Recorded data
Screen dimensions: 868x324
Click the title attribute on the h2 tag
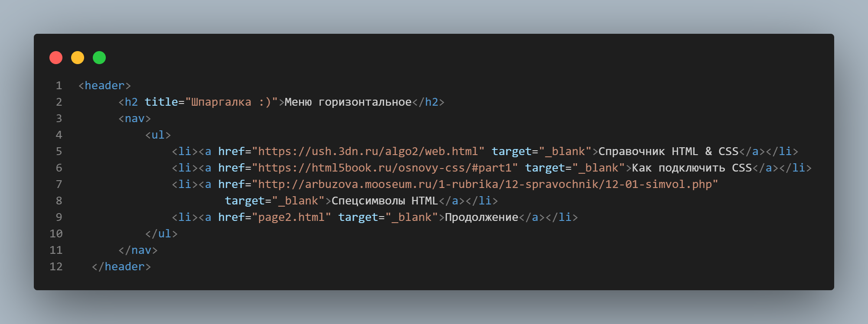click(161, 102)
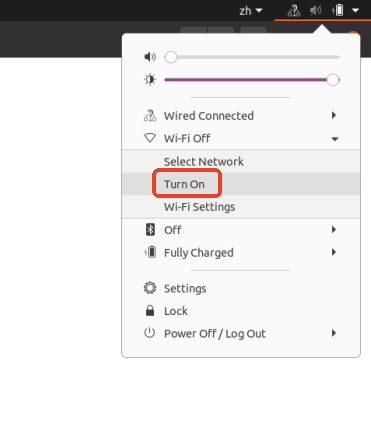Image resolution: width=371 pixels, height=424 pixels.
Task: Click the Wi-Fi signal icon in menu
Action: [150, 138]
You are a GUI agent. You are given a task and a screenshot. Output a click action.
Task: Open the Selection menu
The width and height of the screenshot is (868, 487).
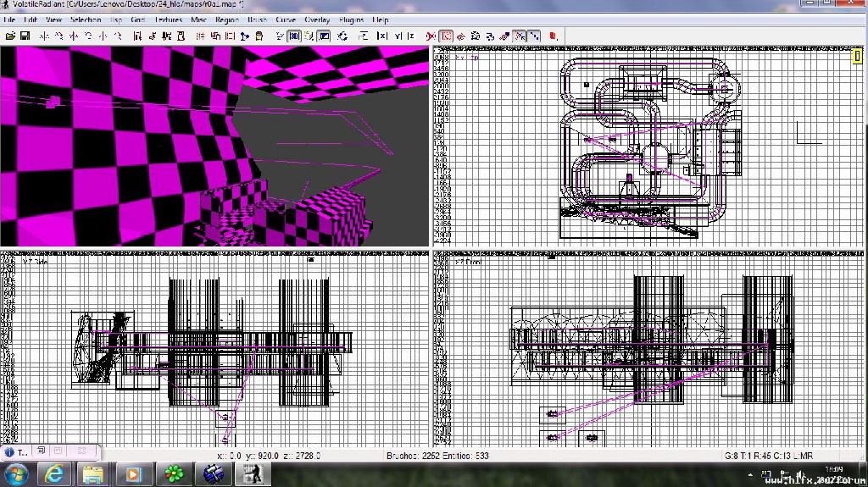[x=86, y=19]
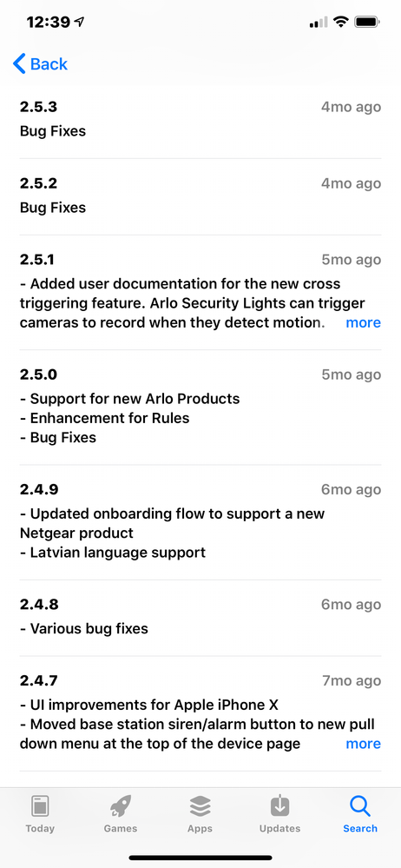
Task: Switch to the Games tab label
Action: click(x=120, y=829)
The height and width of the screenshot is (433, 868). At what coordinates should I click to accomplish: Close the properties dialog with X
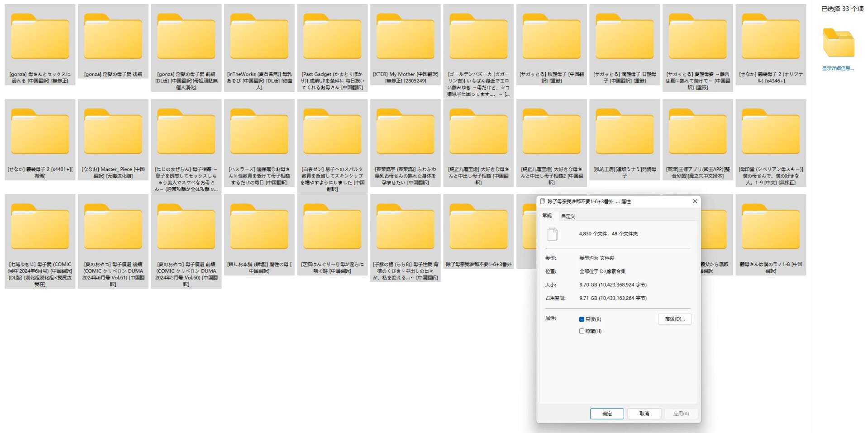695,201
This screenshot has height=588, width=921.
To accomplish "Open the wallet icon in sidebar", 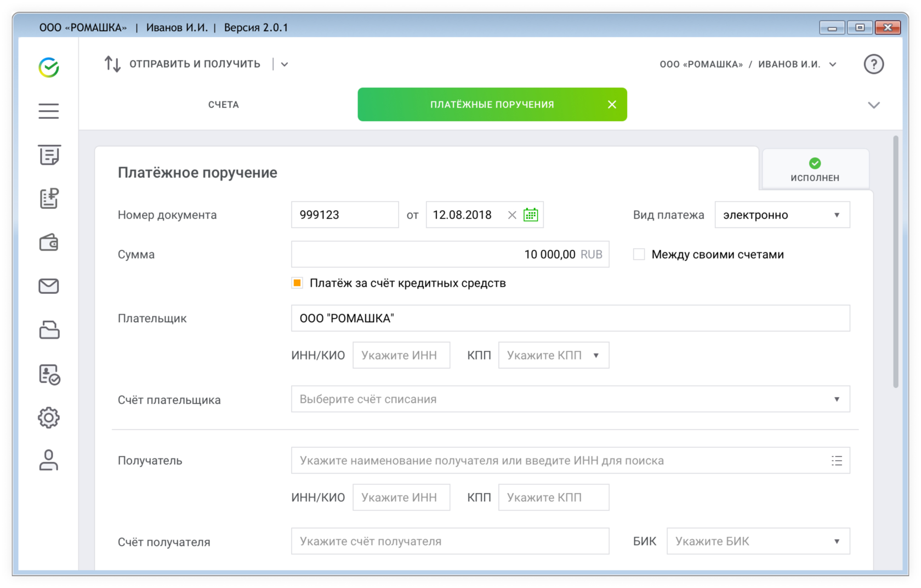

## Assigned task
Starting at the line that contains "This screenshot has height=588, width=921.", write out every line through the end of the entries, both ends included, without any pictures.

## Written response
This screenshot has height=588, width=921.
To accomplish "Open the wallet icon in sidebar", 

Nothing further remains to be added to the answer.